Investigate a specific problematic station:

python anomaly_detector.py --health-check --days 7 --station grevena

Output:

Station: grevena
Status: 🔴 CRITICAL
Data Completeness: 58.0%
Total Data Points: 585

Variable Reports:
  wind_speed:
    ✗ High zero ratio (71.6%) - sensor may be stalled
    • Zero Ratio: 0.716 (71.6%)
    • Null Ratio: 0.000 (0.0%)
    • Variance: 1.37

When to Use: Focused investigation of known problem stations

Example 4: Generate JSON Report

Export detailed report for integration:

python anomaly_detector.py --health-check --days 7 --save health_report.json

Output File (health_report.json):

[
  {
    "station_id": "grevena",
    "analysis_period_days": 7,
    "data_completeness": 0.5803571428571429,
    "total_data_points": 585,
    "overall_status": "critical",
    "variable_reports": [
      {
        "variable": "wind_speed",
        "zero_ratio": 0.7162393162393162,
        "null_ratio": 0.0,
        "variance": 1.3745650392225732,
        "issues": [
          "High zero ratio (71.6%) - sensor may be stalled"
        ],
        "severity": "critical"
      }
    ]
  }
]

When to Use: Integration with monitoring dashboards, alerting systems, or quality tracking

Advanced Examples

Example 5: Custom Time Period

Check a specific historical period:

# Check last 14 days
python anomaly_detector.py --health-check --days 14

# Check last quarter (90 days)
python anomaly_detector.py --health-check --days 90

When to Use: - Investigate historical problems - Quarterly reporting - Trend analysis over extended periods

Example 6: Multiple Variables

Check all meteorological variables for health:

python anomaly_detector.py --health-check --days 7 \
  --variables wind_speed,temp_out,out_hum,bar,rain

Output:

Station: grevena
  wind_speed:
    ✗ High zero ratio (71.6%) - sensor may be stalled
  temp_out:
    ✓ Healthy
  out_hum:
    ✓ Healthy
  bar:
    ✓ Healthy
  rain:
    ⚠ High null ratio (45.2%) - intermittent data loss

When to Use: Comprehensive station diagnostics

Example 7: Automated Daily Reports

Create a cron job for daily health monitoring:

# Edit crontab
crontab -e

# Add this line (runs at 6 AM daily)
0 6 * * * cd /path/to/stream_detection && python anomaly_detector.py --health-check --days 7 --save /var/log/health/report_$(date +\%Y\%m\%d).json >> /var/log/health/health_check.log 2>&1

When to Use: Continuous monitoring with daily snapshots

Real-World Use Cases

Use Case 1: Detecting Stalled Wind Sensors

Problem: Wind speed sensor at station "grevena" showing mostly zero readings

Investigation:

python anomaly_detector.py --health-check --days 7 --station grevena --variables wind_speed

Result:

grevena - wind_speed:
  Zero Ratio: 71.6%  ← 🔴 CRITICAL
  Variance: 1.37     ← Abnormally low (normal: 10-80)

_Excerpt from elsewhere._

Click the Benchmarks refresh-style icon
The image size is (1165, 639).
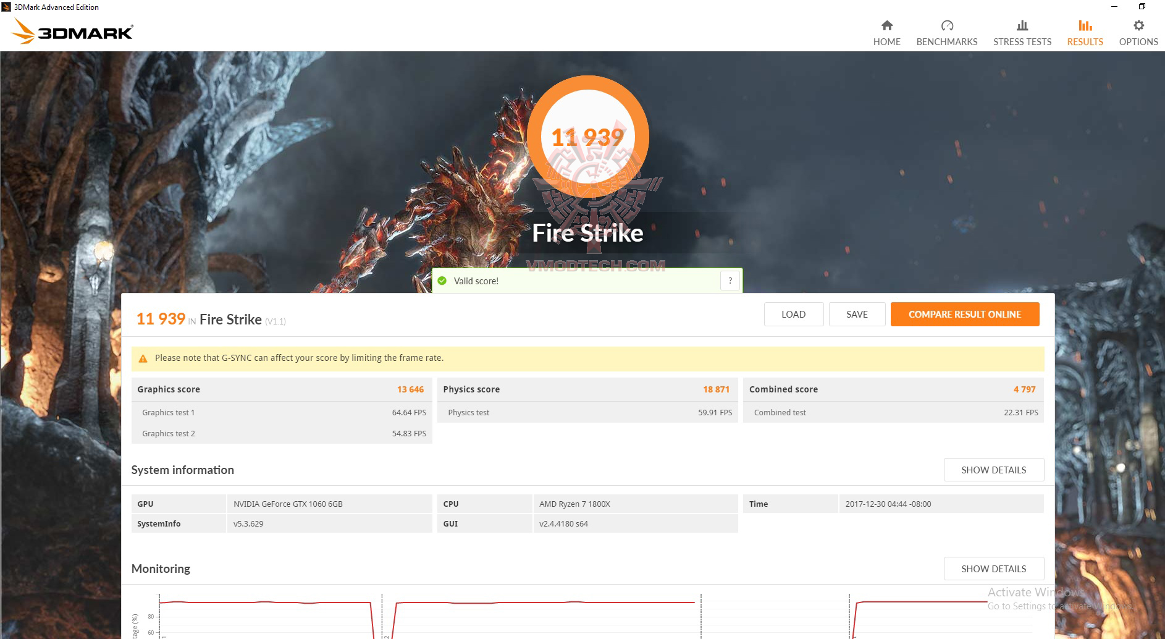click(x=946, y=25)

Diagnosis: Sensor physically stuck or malfunctioning
Action: Schedule on-site inspection

Real Data Comparison: - Healthy station (dodoni): 21.5% zero ratio, variance: 18.0 - Problem station (grevena): 71.6% zero ratio, variance: 1.37

Use Case 2: Identifying Communication Failures

Problem: Station "kolympari" shows intermittent data loss

Investigation:

python anomaly_detector.py --health-check --days 30 --station kolympari

Expected Output:

kolympari:
  Null Ratio: 52.3%  ← 🔴 CRITICAL
  Data Completeness: 47.7%

Diagnosis: Network/communication issue
Action: Check network connection, power supply

Use Case 3: Pre-Maintenance Screening

Scenario: Before winter season, check all stations for potential problems

Command:

# Check all stations over last 30 days
python anomaly_detector.py --health-check --days 30 --save pre_winter_check.json

# Extract only critical stations
jq '.[] | select(.overall_status == "critical") | {station_id, issues: [.variable_reports[].issues[]]}' pre_winter_check.json

Output:

{
  "station_id": "grevena",
  "issues": [
    "High zero ratio (71.6%) - sensor may be stalled"
  ]
}

Action: Schedule maintenance for identified stations before critical season

Automation Examples

Example 8: Alert on Critical Status

Script that sends alerts when critical issues are detected:

#!/bin/bash
# health_check_alert.sh

REPORT_FILE="/tmp/health_check.json"

# Run health check
python anomaly_detector.py --health-check --days 7 --save "$REPORT_FILE"

# Count critical stations
CRITICAL_COUNT=$(jq '[.[] | select(.overall_status == "critical")] | length' "$REPORT_FILE")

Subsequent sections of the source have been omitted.